Long wavelength light reduces the negative consequences of dim light at night in the Cntnap2 mouse model of autism

Abstract

AbstractMany patients with autism spectrum disorders (ASD) show disturbances in their sleep/wake cycles, and may be particularly vulnerable to the impact of circadian disruptors. We have previously shown that exposure to dim light at night (DLaN) in contactin associated protein-like 2 knock out (Cntnap2 KO) mice disrupts diurnal rhythms, increases repetitive behaviors while reducing social interactions. These negative effects of DLaN may be mediated by intrinsically photosensitive retinal ganglion cells (ipRGCs) expressing the photopigment melanopsin, which is maximally sensitive to blue light (480nm). In this study, we used a light-emitting diode (LED) array that enabled us to shift the spectral properties of the DLaN while keeping the intensity at 10 lx. First, using wild-type (WT) mice, we confirmed that the short-wavelength enriched lighting produced strong acute suppression of locomotor activity (masking), robust light-induced phase shifts, and c-Fos expression in the suprachiasmatic nucleus, while the long-wavelength enriched lighting evoked much weaker responses. Furthermore, exposure of WT mice to the short-wavelength light at night reduced the amplitude of locomotor activity rhythms and impaired social interactions. Mice lacking the melanopsin expressing ipRGCs (Opn4DTA mice) were resistant to these negative effects of DLaN. Importantly, the shift of the DLaN stimulus to longer wavelengths ameliorated the negative impact on the activity rhythms and autistic behaviors (i.e. reciprocal social interactions, repetitive grooming) of the Cntnap2 KO model.
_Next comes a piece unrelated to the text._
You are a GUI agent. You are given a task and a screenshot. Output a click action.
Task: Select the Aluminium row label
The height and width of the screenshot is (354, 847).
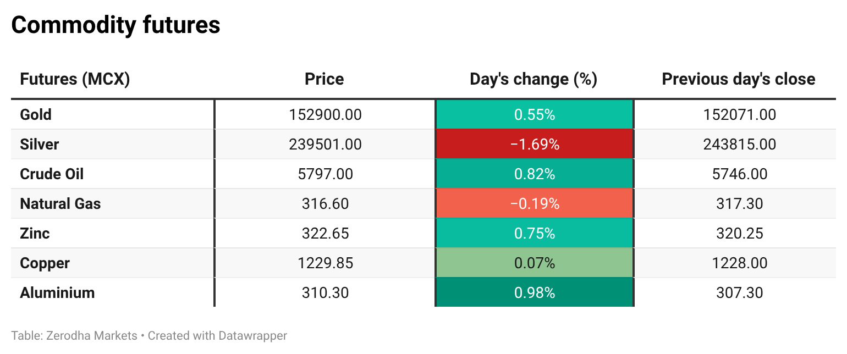[57, 293]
The short-, but not the long-wavelength enriched, DLaN triggered cFos expression in the peri-habenula region as well as in the basolateral amygdala (BLA). Finally, DLaN-driven c-Fos induction in BLA glutamatergic neurons was about 3-fold higher in the Cntnap2 KO mice, suggesting that these cells may be particularly vulnerable to the effects of photic disruption. Broadly, our findings suggest that the spectral properties of light at night should be considered in the management of ASD and other neurodevelopmental disorders.